WHAT IS NEEDED
Search the records for the string "computer" and copy every line in which it appears.

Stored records
******

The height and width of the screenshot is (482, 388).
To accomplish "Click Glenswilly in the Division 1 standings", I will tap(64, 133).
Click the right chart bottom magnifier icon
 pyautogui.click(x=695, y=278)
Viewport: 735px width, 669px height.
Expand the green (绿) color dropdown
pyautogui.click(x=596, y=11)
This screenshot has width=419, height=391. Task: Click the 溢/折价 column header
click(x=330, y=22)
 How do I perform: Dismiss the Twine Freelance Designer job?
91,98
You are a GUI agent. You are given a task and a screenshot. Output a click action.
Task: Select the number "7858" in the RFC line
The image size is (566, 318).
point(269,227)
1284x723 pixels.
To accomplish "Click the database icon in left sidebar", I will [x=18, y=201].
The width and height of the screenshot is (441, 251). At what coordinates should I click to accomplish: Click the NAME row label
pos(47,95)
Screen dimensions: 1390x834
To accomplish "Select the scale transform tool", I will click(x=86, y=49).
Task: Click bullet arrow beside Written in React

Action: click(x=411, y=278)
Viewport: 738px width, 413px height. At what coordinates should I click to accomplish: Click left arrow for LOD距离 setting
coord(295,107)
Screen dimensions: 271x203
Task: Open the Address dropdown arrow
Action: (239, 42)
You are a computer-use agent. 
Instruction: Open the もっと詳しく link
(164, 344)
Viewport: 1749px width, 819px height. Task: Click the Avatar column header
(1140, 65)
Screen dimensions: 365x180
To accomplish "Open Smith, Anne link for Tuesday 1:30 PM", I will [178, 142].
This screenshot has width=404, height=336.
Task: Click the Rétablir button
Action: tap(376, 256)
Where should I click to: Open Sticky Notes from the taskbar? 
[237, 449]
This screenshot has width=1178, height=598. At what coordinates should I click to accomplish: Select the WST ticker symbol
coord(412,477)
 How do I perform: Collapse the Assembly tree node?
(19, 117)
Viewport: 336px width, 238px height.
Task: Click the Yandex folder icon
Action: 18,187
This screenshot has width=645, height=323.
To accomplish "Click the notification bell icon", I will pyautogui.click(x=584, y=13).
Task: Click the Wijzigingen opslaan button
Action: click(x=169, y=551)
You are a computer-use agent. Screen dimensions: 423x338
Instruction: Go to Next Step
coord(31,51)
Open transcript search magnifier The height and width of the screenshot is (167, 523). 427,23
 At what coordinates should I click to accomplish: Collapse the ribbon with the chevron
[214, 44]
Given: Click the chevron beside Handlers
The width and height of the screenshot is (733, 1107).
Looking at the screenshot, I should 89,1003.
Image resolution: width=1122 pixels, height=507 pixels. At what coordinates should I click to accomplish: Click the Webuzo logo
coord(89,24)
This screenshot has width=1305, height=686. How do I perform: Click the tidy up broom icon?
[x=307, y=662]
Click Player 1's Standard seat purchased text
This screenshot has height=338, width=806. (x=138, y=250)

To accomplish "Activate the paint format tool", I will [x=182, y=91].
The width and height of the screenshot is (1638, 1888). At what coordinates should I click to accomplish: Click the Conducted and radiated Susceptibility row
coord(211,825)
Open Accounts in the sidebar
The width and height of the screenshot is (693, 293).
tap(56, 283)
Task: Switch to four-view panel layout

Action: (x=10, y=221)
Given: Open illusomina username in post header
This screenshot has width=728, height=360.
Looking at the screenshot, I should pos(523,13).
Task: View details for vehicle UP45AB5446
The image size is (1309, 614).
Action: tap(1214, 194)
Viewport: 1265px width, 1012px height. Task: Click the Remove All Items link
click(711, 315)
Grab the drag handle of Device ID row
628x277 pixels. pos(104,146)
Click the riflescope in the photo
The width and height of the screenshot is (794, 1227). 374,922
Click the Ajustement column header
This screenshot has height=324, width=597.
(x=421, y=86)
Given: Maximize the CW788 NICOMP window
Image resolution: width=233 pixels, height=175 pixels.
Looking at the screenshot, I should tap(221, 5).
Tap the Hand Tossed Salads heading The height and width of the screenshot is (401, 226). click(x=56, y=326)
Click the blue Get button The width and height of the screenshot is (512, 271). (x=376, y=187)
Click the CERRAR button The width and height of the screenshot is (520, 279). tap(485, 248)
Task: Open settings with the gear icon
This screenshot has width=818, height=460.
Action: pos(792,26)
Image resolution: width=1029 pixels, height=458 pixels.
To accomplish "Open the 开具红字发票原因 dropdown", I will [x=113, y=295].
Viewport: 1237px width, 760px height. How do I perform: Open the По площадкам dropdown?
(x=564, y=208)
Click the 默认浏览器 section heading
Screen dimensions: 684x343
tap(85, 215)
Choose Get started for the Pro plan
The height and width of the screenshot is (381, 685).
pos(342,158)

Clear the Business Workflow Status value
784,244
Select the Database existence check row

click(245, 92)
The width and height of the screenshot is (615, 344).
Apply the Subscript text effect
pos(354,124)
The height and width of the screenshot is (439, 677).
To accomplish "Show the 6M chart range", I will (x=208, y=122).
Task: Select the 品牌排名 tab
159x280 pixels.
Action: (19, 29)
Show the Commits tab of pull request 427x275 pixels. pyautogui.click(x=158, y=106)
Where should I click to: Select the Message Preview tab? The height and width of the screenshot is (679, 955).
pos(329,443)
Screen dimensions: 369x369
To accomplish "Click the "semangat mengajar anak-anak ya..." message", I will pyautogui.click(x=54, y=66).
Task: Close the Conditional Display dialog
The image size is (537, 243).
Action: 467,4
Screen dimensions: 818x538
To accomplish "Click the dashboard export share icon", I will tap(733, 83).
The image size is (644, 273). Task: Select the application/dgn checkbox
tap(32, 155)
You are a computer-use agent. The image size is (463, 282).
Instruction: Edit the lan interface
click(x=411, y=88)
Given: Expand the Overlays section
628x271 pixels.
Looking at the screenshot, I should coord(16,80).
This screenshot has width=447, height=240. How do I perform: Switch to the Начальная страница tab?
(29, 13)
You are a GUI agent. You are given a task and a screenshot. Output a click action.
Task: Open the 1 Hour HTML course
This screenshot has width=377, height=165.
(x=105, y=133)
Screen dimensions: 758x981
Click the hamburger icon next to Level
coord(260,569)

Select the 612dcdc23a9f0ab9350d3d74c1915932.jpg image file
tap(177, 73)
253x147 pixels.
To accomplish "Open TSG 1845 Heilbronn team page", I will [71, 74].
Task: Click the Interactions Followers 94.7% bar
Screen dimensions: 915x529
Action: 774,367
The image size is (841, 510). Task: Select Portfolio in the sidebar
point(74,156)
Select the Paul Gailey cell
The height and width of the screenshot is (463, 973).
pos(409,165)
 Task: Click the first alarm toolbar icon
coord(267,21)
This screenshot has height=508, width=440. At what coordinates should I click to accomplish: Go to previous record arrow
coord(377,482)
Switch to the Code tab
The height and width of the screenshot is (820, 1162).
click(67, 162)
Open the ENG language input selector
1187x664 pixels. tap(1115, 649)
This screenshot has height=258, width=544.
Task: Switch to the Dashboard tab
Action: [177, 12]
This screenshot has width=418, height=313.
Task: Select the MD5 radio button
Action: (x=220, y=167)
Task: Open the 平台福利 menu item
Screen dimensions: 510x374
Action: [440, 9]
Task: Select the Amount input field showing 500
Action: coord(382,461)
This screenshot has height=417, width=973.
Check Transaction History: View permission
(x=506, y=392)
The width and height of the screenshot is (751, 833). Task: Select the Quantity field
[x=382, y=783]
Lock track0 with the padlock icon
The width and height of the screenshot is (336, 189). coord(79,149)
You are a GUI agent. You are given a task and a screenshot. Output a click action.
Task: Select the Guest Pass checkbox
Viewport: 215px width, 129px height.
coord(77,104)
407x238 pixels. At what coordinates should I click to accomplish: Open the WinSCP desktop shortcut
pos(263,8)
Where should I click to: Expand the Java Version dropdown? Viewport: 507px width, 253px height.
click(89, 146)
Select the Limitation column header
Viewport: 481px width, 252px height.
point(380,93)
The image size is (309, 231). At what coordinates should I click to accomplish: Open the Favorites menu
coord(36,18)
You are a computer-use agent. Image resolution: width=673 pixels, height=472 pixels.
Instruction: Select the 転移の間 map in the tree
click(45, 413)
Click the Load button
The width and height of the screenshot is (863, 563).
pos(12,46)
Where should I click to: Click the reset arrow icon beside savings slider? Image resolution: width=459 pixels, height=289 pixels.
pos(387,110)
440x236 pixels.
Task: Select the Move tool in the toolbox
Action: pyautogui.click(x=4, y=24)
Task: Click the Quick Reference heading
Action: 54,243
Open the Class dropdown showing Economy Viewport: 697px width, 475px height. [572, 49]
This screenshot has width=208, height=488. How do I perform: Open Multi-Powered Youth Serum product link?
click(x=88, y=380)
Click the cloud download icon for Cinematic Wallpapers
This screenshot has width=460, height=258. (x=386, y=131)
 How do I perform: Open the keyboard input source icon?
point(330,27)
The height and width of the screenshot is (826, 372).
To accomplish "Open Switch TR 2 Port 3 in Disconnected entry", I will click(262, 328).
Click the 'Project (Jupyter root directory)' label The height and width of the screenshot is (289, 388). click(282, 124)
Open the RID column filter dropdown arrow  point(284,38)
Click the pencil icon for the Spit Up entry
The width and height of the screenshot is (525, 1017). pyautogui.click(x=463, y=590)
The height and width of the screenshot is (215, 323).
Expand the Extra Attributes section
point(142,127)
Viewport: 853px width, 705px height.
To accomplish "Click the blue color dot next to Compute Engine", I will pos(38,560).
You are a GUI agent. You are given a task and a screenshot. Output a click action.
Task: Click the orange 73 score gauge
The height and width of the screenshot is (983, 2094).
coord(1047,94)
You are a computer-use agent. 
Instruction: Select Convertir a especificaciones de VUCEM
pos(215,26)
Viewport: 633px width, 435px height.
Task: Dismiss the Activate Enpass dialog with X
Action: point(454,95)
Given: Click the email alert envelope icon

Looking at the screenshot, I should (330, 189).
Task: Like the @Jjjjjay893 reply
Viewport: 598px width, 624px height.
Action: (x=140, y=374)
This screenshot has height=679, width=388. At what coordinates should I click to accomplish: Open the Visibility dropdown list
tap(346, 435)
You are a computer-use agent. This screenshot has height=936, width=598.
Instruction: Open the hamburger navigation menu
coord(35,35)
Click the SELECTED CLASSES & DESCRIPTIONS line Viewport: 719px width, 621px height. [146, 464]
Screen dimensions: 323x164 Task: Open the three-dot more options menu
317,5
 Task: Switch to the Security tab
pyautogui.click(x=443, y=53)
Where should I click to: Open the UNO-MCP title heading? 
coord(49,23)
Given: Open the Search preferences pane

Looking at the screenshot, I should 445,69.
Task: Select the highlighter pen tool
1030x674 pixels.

******

TASK ANSWER
You are a computer-use agent. 
You are a computer-use agent. Screen dimensions: 423x338
You are a computer-use agent. The image size is (463, 282).
You are a computer-use agent. Image resolution: width=673 pixels, height=472 pixels.
You are a computer-use agent. 
You are a computer-use agent. This screenshot has height=936, width=598.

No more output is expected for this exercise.